#### PROBLEM TO SOLVE:
For the entries below, report the number of lines containing "List", without any other content.

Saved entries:
═══
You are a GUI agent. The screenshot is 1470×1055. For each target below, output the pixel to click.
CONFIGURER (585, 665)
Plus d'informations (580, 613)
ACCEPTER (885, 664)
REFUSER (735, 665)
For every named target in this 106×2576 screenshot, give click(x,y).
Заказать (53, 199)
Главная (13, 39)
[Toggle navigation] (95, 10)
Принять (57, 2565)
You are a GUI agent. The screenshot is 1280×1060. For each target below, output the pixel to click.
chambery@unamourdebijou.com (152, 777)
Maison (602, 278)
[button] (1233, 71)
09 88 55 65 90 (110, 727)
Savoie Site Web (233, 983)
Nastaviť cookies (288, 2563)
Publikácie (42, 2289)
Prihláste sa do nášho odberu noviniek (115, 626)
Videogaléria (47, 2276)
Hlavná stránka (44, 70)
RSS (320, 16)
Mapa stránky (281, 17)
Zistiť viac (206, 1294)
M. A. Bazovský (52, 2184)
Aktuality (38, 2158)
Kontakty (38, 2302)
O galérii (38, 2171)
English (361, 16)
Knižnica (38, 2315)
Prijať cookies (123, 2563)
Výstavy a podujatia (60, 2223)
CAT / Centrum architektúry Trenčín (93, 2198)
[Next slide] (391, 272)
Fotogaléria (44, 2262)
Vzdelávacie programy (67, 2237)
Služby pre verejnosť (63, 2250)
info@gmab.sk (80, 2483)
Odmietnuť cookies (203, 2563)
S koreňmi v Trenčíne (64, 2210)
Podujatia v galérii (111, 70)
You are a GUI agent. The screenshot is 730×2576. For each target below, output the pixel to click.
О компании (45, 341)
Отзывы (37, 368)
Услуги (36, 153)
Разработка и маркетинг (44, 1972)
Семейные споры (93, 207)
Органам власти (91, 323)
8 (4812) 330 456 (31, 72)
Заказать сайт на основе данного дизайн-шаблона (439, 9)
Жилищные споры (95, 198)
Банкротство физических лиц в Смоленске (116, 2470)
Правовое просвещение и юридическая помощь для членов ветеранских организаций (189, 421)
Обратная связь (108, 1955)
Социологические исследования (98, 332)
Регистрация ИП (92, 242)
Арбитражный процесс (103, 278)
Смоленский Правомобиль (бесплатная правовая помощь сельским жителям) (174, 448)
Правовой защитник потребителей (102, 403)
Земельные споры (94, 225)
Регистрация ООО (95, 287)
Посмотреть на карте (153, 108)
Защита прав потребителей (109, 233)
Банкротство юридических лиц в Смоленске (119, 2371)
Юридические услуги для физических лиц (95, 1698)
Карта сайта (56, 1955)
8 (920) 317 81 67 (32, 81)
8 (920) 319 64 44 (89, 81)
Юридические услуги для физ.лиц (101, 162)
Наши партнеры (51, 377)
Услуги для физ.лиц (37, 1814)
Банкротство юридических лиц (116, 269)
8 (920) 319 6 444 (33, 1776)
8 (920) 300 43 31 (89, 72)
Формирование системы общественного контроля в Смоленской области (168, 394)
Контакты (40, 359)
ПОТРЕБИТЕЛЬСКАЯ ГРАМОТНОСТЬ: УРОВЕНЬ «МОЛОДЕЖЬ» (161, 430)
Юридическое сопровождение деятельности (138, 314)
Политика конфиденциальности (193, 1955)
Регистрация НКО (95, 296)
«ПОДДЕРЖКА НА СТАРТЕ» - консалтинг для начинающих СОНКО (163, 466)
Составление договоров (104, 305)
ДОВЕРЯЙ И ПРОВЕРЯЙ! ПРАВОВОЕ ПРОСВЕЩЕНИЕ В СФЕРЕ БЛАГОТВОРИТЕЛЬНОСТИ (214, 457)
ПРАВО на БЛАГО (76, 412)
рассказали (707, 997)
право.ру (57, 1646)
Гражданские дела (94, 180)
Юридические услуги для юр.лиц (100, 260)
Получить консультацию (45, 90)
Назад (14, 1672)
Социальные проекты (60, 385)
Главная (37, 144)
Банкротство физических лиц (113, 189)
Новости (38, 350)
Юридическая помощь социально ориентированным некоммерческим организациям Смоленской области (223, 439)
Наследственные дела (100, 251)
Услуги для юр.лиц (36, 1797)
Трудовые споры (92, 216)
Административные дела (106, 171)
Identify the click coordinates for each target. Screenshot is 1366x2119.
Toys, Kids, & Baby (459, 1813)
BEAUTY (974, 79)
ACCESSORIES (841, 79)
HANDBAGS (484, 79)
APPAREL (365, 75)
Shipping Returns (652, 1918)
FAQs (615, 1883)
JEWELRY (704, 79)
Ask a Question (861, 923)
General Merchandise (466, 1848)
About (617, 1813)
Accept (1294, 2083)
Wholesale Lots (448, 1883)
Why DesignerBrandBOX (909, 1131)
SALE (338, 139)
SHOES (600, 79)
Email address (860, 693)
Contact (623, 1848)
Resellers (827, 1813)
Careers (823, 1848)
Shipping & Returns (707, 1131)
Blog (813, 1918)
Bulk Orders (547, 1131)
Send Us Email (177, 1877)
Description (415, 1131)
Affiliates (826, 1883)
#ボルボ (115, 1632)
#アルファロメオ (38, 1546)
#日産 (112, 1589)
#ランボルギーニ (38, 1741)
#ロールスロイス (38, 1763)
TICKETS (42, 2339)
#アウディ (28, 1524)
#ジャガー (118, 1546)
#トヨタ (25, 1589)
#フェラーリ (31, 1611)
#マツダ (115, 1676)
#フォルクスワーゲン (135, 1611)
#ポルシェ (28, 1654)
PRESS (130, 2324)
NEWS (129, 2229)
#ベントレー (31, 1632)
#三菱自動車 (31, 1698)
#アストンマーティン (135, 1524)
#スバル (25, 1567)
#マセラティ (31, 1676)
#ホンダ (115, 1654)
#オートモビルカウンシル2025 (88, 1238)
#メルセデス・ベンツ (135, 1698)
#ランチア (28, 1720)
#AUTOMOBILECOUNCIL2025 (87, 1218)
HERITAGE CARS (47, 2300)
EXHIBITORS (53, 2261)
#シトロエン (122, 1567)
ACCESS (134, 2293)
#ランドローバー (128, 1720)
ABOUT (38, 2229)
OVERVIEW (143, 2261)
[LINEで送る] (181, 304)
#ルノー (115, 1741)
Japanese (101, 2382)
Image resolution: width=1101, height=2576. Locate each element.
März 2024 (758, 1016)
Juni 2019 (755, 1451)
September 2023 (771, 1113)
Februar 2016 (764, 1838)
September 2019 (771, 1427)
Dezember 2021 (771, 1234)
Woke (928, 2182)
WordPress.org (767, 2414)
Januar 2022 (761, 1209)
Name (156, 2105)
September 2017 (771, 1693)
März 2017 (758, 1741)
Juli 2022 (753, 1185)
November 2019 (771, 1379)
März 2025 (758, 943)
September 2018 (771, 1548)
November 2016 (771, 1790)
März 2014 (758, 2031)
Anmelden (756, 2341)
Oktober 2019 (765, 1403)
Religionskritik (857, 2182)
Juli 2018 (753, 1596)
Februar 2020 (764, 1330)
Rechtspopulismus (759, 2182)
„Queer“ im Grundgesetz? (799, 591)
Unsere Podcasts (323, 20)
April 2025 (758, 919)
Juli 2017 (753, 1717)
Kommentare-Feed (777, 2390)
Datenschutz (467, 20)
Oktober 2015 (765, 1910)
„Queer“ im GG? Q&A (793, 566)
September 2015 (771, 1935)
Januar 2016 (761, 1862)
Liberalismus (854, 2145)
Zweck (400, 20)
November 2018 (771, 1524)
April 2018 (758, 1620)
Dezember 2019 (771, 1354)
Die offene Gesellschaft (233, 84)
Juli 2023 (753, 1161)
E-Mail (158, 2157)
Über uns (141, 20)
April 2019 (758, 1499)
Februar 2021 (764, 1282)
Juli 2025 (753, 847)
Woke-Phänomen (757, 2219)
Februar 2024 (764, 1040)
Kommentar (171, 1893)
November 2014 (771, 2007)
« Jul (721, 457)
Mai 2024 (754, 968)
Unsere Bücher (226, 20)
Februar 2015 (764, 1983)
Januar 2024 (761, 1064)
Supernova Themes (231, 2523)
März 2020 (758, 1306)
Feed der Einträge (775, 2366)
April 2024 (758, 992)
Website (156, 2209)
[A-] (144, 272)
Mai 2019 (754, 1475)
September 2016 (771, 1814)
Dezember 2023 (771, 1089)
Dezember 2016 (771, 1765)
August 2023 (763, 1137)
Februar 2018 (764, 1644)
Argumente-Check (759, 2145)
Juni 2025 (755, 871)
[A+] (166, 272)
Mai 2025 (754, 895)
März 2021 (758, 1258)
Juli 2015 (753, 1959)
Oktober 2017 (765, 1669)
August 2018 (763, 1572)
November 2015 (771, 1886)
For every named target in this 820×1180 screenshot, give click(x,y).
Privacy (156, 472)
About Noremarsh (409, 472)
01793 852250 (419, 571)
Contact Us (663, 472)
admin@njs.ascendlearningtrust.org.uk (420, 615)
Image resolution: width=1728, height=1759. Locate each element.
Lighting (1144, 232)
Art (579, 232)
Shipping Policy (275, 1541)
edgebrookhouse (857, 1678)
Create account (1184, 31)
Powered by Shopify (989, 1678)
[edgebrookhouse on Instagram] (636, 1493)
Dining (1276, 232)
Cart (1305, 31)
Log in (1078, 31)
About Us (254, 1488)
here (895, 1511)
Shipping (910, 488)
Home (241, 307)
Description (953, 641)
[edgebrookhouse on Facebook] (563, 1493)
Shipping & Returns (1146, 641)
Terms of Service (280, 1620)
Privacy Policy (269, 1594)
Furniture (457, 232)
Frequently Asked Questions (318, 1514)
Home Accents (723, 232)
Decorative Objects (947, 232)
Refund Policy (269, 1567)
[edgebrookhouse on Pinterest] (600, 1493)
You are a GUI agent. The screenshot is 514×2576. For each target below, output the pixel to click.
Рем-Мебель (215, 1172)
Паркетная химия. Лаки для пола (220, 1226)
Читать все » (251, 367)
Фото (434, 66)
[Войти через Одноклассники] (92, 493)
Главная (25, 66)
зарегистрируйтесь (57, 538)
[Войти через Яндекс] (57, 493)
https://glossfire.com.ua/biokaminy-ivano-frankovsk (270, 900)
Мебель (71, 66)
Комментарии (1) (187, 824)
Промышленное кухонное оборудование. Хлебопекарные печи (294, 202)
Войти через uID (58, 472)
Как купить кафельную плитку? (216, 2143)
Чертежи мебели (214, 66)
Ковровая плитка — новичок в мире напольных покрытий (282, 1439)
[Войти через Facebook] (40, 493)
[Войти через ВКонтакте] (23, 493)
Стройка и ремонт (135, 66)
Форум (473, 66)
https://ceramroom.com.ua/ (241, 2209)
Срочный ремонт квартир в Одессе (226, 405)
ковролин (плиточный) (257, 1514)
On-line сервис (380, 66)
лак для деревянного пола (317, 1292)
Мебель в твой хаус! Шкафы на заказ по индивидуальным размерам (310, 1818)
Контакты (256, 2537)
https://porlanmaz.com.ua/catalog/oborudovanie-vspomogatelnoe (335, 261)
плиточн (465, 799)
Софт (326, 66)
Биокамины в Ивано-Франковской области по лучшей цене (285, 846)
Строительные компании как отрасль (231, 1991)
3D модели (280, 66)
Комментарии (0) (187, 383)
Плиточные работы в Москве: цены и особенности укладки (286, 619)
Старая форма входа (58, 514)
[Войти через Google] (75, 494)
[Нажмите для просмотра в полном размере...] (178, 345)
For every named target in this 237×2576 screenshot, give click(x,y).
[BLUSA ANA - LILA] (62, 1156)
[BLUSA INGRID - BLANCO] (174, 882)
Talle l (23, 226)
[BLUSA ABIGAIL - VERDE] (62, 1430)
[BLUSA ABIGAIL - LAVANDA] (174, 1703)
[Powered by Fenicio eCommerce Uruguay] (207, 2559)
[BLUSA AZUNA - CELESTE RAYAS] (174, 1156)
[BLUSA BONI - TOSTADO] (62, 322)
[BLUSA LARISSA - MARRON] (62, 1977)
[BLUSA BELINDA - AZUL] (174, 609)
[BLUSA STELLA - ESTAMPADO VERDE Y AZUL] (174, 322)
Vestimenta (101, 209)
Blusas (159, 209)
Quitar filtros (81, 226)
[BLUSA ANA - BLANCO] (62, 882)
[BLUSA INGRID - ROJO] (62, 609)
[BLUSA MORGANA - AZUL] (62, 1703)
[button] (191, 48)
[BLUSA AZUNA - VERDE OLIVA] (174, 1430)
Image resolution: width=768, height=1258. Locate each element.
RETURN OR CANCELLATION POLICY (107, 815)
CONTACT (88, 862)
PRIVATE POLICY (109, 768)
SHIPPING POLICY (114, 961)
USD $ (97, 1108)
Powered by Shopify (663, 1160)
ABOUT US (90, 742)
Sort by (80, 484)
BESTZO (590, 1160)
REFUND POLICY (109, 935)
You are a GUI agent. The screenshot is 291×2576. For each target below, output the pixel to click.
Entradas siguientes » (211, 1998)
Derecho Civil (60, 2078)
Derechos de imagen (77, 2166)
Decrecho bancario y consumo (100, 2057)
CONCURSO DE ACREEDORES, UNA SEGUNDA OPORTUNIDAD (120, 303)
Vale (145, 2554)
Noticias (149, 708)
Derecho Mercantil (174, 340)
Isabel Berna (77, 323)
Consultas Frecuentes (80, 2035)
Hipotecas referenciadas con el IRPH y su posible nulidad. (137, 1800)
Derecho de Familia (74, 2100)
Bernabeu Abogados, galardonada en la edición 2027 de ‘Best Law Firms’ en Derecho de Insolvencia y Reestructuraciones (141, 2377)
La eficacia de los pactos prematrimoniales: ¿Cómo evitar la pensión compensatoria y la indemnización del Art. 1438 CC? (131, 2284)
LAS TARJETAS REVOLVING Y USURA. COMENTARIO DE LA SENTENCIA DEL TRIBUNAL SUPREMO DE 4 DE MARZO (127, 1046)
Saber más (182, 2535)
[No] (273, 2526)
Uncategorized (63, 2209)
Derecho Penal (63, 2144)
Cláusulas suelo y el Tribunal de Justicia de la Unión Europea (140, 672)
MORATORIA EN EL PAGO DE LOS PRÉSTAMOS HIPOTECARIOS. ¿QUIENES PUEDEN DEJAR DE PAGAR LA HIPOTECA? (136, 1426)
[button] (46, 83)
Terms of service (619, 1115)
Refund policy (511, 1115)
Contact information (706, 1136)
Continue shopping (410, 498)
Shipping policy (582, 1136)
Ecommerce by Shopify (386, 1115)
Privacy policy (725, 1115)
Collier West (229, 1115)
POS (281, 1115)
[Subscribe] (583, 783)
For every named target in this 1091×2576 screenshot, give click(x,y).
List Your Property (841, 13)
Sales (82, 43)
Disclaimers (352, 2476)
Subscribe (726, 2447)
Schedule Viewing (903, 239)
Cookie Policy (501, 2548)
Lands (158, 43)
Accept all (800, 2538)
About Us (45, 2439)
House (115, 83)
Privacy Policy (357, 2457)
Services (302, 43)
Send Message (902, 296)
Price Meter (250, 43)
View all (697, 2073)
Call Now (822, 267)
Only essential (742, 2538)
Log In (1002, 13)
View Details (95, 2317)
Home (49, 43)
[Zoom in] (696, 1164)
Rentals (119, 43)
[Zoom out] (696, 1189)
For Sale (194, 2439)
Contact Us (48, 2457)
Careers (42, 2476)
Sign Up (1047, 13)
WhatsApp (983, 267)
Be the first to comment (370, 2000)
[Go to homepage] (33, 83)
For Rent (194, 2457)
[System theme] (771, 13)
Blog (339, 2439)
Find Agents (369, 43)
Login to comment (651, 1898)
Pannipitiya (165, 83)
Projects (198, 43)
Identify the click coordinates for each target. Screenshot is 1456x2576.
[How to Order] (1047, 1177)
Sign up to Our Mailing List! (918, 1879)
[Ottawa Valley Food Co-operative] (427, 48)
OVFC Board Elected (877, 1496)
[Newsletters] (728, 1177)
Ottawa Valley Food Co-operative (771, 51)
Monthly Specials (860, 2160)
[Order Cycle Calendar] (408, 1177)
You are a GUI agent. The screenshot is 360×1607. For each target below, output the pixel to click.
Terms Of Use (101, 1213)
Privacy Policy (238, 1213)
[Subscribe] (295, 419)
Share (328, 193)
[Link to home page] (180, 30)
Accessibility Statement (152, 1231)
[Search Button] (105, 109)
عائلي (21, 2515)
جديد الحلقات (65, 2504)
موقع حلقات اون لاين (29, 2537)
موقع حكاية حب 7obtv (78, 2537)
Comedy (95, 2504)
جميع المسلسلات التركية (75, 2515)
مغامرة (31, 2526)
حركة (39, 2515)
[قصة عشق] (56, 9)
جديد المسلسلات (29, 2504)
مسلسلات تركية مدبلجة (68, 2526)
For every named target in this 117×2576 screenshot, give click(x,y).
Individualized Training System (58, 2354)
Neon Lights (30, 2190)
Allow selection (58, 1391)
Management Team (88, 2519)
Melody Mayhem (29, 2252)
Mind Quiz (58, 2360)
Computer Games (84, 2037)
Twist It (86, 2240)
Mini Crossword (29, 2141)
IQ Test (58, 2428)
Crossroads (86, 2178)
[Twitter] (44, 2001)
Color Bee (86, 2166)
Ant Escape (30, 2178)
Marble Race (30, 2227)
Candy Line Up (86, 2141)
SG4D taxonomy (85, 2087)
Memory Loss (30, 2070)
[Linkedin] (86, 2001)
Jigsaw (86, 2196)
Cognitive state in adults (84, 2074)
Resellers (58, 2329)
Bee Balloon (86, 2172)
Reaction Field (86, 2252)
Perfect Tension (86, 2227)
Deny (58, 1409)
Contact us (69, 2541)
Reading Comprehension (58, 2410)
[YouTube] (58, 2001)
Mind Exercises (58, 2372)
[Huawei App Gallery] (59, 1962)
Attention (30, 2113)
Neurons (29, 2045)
═══
#### SOLVED PROBLEM:
2